One of the concerns that was raised during the conference by civil society among others , is whether people in developing countries – who bear the brunt of the disease – will be able to afford the vaccine.

"The price of the new vaccine will not change, and will be around eight to ten U.S. cents per dose," Sadoff explained. "This is comparable to the price of the current vaccine BCG."

The reason behind the development of a new TB vaccine is that the current Bacille Calmette-Guérin vaccine (BCG), developed in the 1920s, has proven ineffective in protecting adults from the TB bacterium.

"The BCG vaccine does protect children from developing serious forms of active TB, but only up until the age of 15. After that, a person is no longer protected," Harries said. "The problem with BCG is that you cannot give a second dose after the effect of the first one has worn off.

In Africa, it is mainly adults and young adults that develop TB, often due to also being infected with HIV. People living with HIV, due to their weakened immune systems, are more prone to the disease.

"It is estimated that people who are HIV positive have an annual 10 percent chance to develop TB," Harries explained. "People who are HIV negative, have a ten percent chance to develop TB in a lifetime.

According to the 2009 Global TB report by the World Health Organisation (WHO), 2007 saw 9.27 million new TB infections, and 1.7 million people worldwide – of whom 456.000 were infected with HIV – died of the disease.

In South Africa, one of the countries with the highest TB rates, of the 461,000 cases recorded in that year, 336,000 occurred among people living with HIV. Of the 112,000 people who died of TB, 94,000 were HIV positive.

Despite the enormity of the TB problem in Africa and developing countries elsewhere, scientists only started to look for a new vaccine some eight to nine years ago.

"After its introduction, BCG proved to effective in Europe, and prevalence declined rapidly," said Sadoff. "Therefore, people in the West considered the disease as beaten, and so no new vaccines were developed – despite the fact that TB came back with a vengeance in the developing world, especially among people living with HIV," he added.

"Essentially, it was recognised as a disease of the poor, so there was not a lot of interest.
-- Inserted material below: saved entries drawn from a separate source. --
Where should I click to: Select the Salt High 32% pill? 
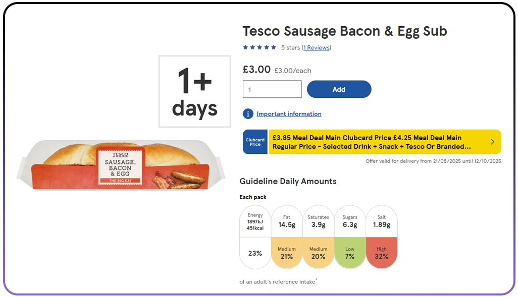(382, 254)
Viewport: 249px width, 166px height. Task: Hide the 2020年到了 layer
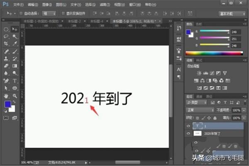click(x=189, y=134)
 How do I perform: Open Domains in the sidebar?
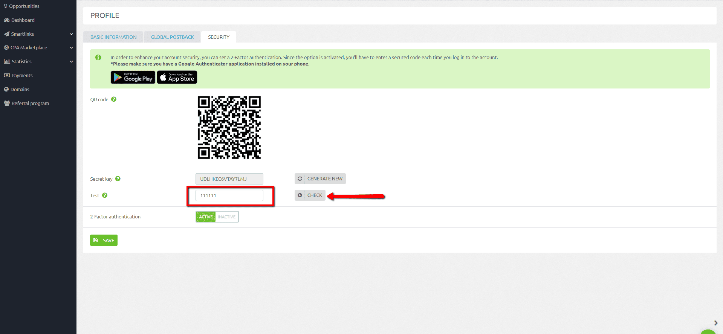click(20, 90)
Things changed with the emergence of Multi-drug Resistant (MDR) and Extreme Drug Resistance (XDR) TB, which is considered a global threat that is not confined to Africa."

MDR-TB is resistant to the top two TB drugs, and XDR-TB to the vast majority of first- and second-line drugs. In 90% of the cases, XDR TB is fatal. Both forms of drug resistant TB can occur when TB patients do not adhere to their first-line drugs, which have to be taken for up to six months.

"To prevent people from dying as a result of TB – both the normal and the drug resistant varieties, we need this vaccine more then ever," Sadoff said. "And the chances are that we are very close to having one."